## Task instructions
For the string "sidebar", state the number of lines in the data that contain it, and nothing else.

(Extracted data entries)

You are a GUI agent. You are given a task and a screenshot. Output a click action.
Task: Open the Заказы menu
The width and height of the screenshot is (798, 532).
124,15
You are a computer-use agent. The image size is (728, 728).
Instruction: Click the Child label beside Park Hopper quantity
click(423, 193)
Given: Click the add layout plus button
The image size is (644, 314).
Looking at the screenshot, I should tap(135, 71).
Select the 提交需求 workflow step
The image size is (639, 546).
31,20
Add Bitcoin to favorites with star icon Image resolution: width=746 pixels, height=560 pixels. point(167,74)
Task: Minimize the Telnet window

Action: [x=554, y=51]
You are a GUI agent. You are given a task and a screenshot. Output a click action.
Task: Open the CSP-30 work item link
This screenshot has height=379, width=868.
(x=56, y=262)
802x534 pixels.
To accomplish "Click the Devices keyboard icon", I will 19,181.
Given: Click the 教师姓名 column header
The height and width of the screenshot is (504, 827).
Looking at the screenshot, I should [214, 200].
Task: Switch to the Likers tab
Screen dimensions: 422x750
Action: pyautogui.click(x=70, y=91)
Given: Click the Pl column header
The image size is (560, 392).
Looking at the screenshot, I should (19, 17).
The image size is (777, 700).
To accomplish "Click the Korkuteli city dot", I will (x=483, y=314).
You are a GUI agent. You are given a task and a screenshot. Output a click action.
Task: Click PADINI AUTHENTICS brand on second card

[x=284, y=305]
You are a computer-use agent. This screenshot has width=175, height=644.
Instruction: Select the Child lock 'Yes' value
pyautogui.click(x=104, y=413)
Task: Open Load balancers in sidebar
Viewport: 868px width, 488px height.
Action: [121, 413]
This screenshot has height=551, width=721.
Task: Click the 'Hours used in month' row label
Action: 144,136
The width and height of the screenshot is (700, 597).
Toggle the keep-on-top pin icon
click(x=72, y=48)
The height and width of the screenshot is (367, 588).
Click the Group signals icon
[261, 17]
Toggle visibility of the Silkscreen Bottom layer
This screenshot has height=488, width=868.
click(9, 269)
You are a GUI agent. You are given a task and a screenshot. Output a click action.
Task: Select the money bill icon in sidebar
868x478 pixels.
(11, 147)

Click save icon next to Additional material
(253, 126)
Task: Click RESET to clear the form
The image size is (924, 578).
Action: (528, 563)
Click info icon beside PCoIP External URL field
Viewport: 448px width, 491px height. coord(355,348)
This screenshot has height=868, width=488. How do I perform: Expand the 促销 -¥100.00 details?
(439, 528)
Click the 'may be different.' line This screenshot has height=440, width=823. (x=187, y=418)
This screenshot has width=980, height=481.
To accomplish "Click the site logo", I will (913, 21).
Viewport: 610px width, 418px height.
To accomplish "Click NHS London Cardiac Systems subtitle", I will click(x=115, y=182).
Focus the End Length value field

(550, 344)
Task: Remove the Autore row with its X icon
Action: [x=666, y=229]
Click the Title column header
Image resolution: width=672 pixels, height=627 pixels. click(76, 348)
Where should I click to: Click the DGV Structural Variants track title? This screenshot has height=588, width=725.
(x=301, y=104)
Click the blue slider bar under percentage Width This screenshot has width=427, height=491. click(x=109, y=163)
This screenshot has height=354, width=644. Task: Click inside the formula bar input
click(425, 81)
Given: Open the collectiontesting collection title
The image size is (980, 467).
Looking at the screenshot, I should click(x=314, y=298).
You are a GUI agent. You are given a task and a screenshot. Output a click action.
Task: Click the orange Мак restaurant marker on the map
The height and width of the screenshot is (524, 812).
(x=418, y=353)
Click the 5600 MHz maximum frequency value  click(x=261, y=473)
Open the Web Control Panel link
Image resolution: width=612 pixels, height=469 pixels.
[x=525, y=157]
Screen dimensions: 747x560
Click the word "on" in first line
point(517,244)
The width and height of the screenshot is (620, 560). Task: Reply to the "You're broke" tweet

## Written reply
2